Yıldırım, "Raylı sistemde geç kalmışız. İngilizlerle birlikte başlamışız (Beyoğlu Tünel) sonra durmuşuz. Tayyip Erdoğan canlandırdı. O geldiğinde 5 kilometreydi. Son projelerin tamamlanmasıyla 450 kilometrenin üzerine çıkacak. Şimdi toplam ulaşımda payı yüzde 19’ken bitince yüzde 48’e çıkacak. Park problemimiz olmayacak. Bunlar için 55 milyar lira lazım. Doğru proje varsa para bulunur" dedi.

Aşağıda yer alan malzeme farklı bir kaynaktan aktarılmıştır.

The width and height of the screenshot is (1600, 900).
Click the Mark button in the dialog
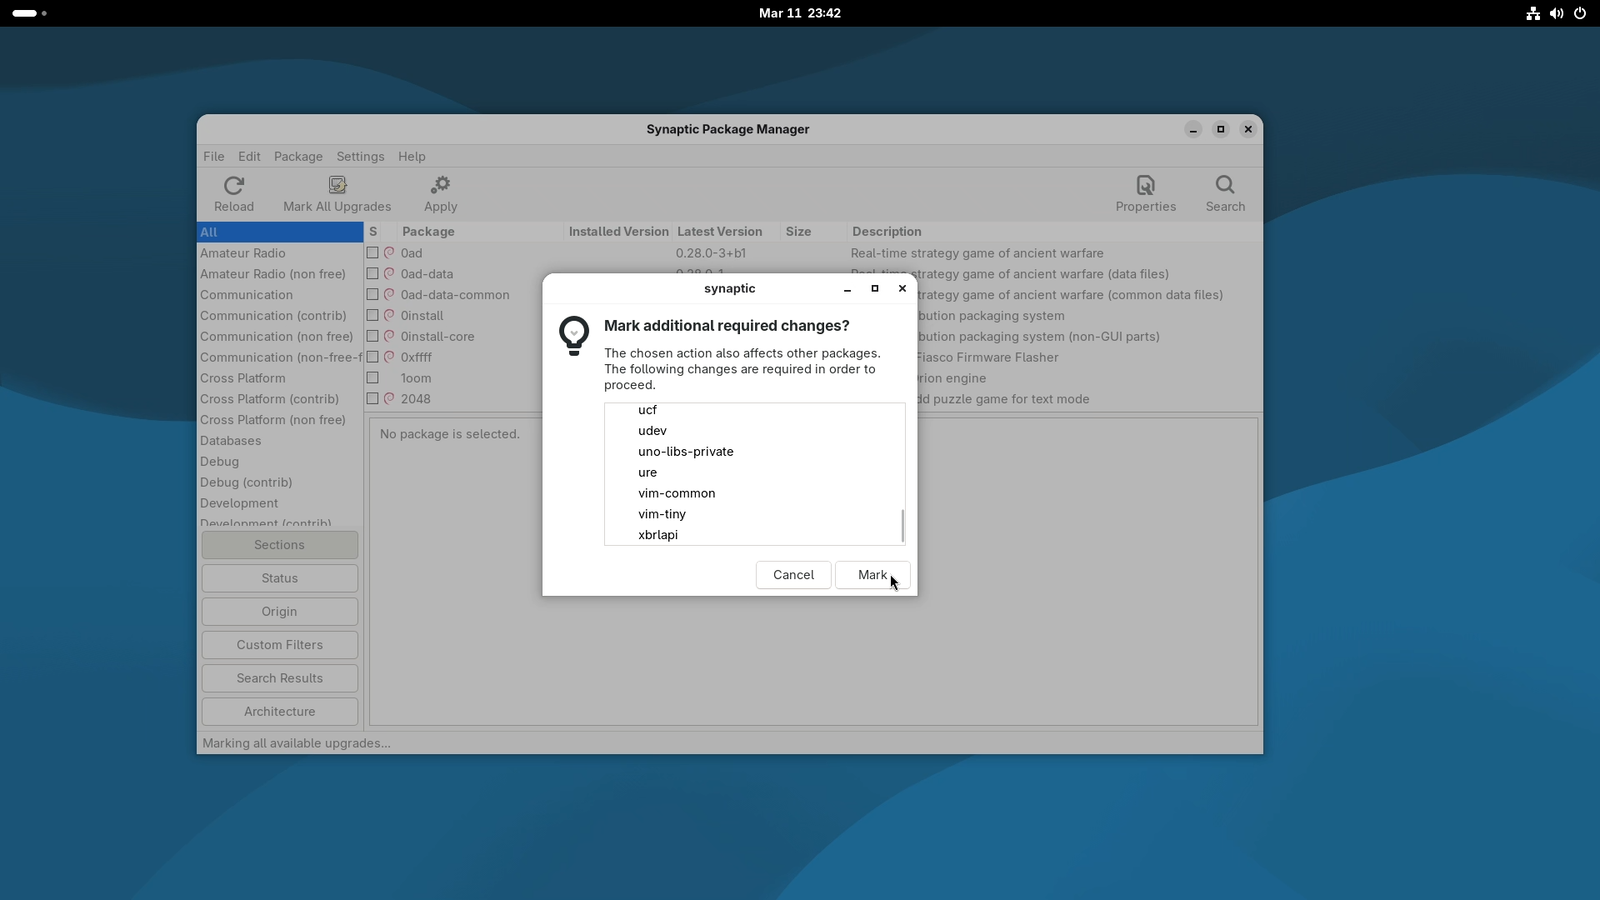click(x=871, y=574)
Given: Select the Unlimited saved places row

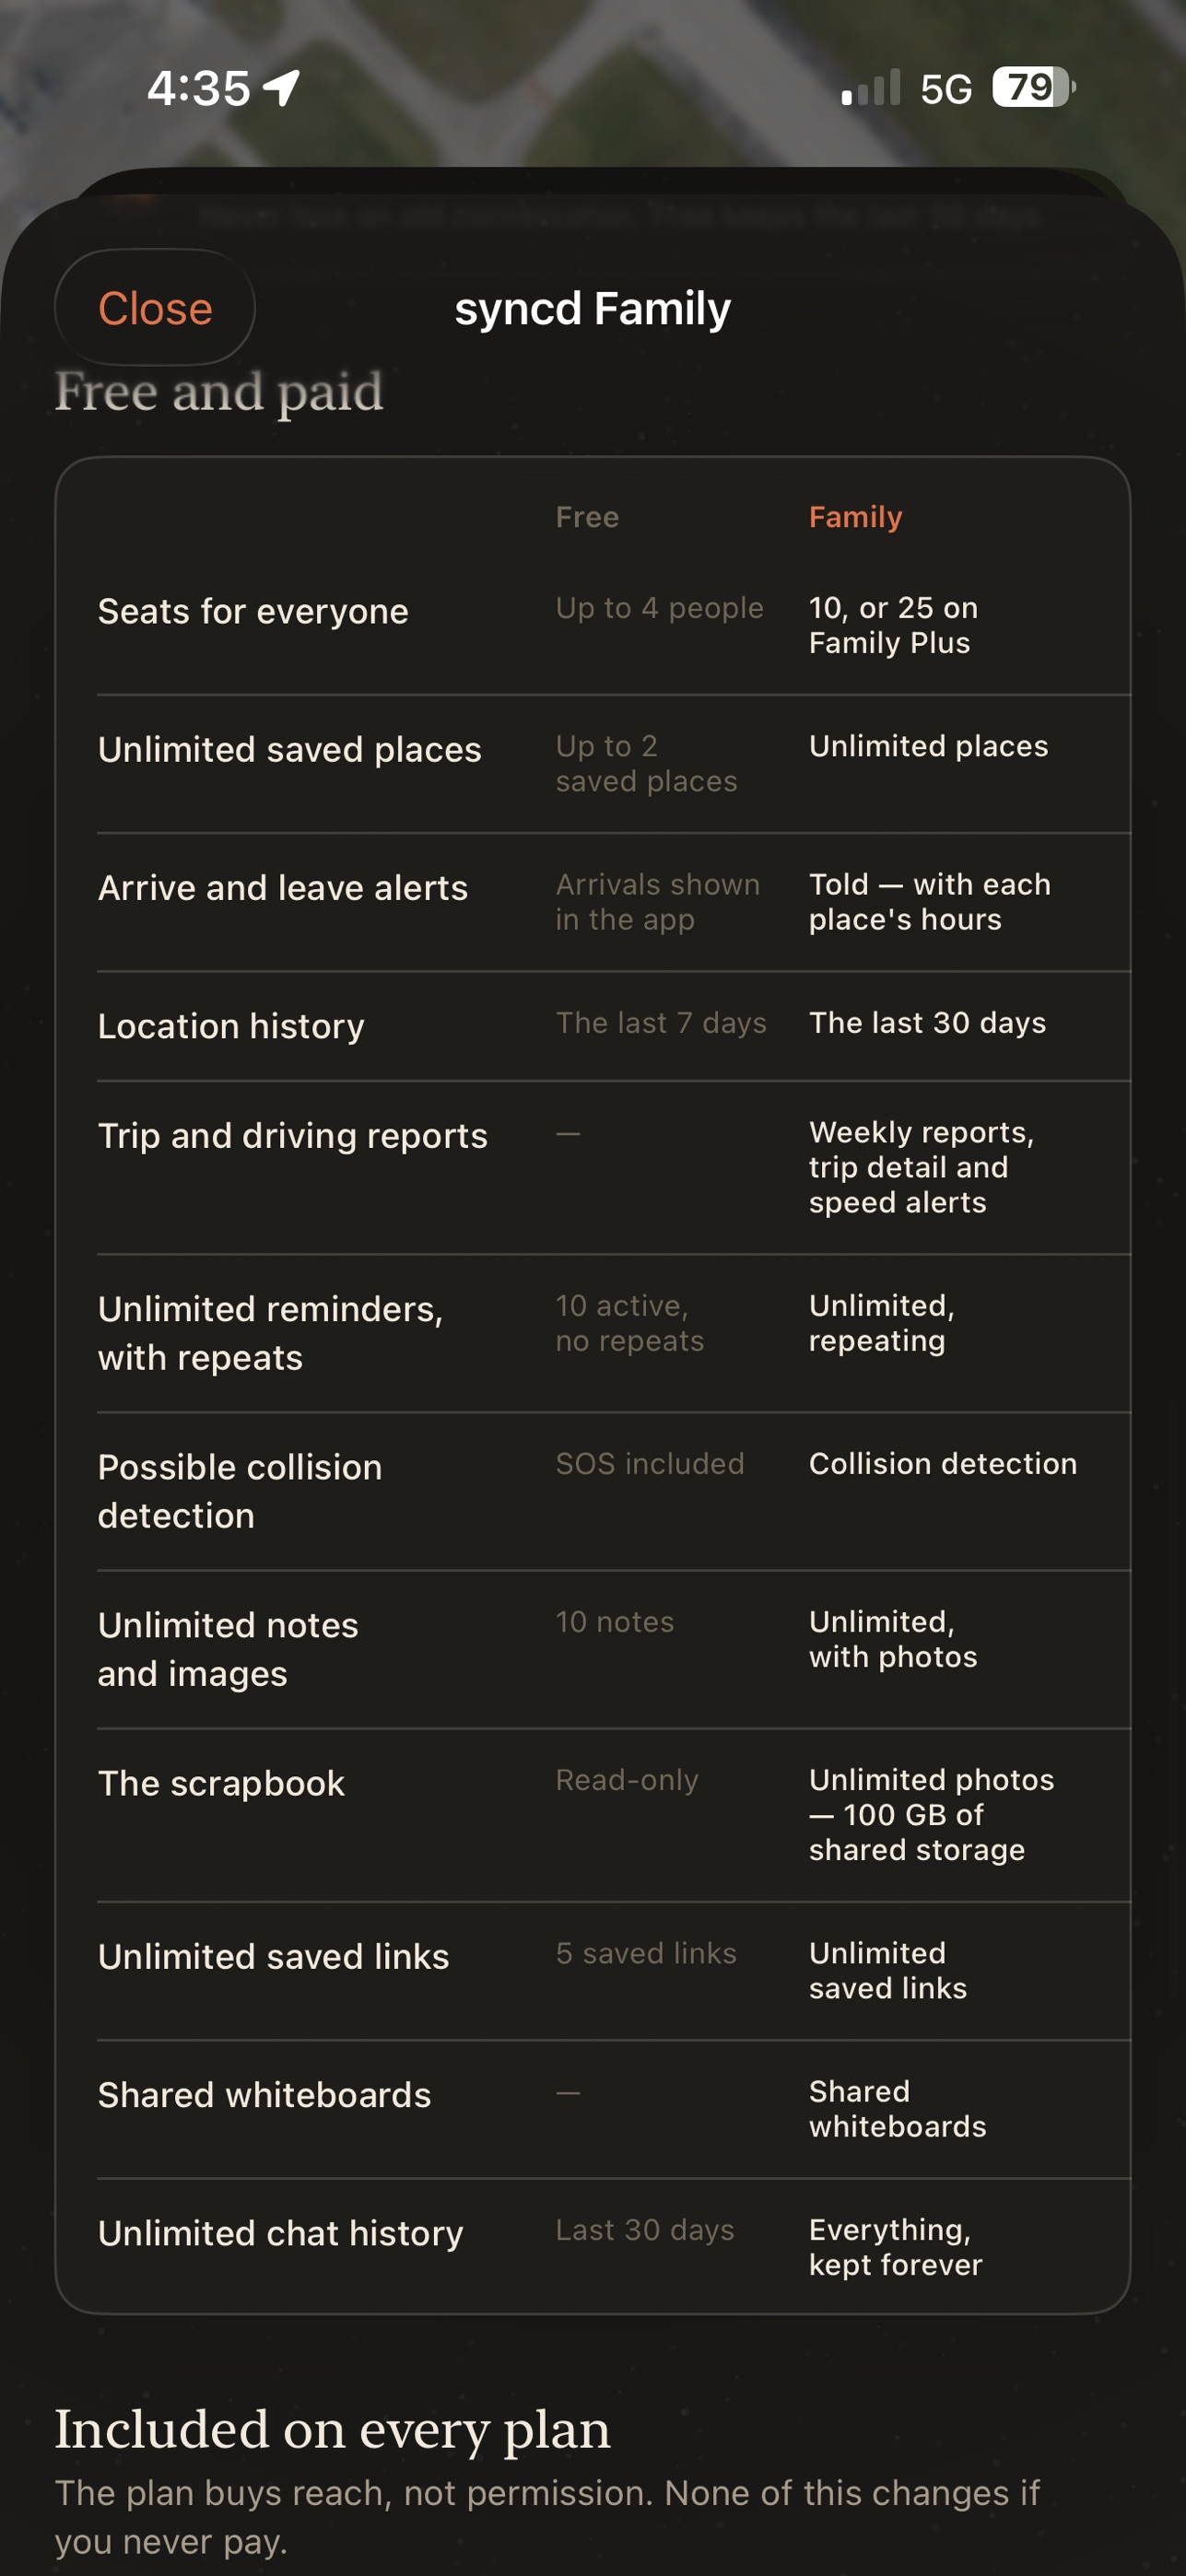Looking at the screenshot, I should [593, 764].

Kentsel dönüşüm konusundaki soruları da cevaplayan Yıldırım, "Kırmızı çizgiler çiziyoruz. Bunlar tamam da bunların acaba Bahçelievler'e, Kağıthane’ye, Beylikdüzü’ne, Tuzla’ya yansıması nedir? Bunların mikro çalışmaları mevcut değil. Deprem ile ilgili çalışmaları yenileyeyim ama yerin altında sorun varsa ne olacak? Hem para hem emek boşa gitti. Hem de insanlar yine güvende değil. Bir kere bu yapılacak. Deprem ile ilgili dönüşümde hiç müsamahakar olmayacağız. Vatandaş karşı da çıksa yapacağız. Bizim olmazsa olmazımız. Belediye başkanı olsam, İstanbul'da İstanbul Büyükşehir Belediye Meclisi’nin gündeminin en önemli konusu imar plan tadilatı olamayacak. Bugün meclislerin gündeminin yüzde 75'i bunlar. Burada açıklıyorum: İmar komisyon fonksiyon değişiklikleri olmayacak. Bütün yanlışlar buradan" dedi.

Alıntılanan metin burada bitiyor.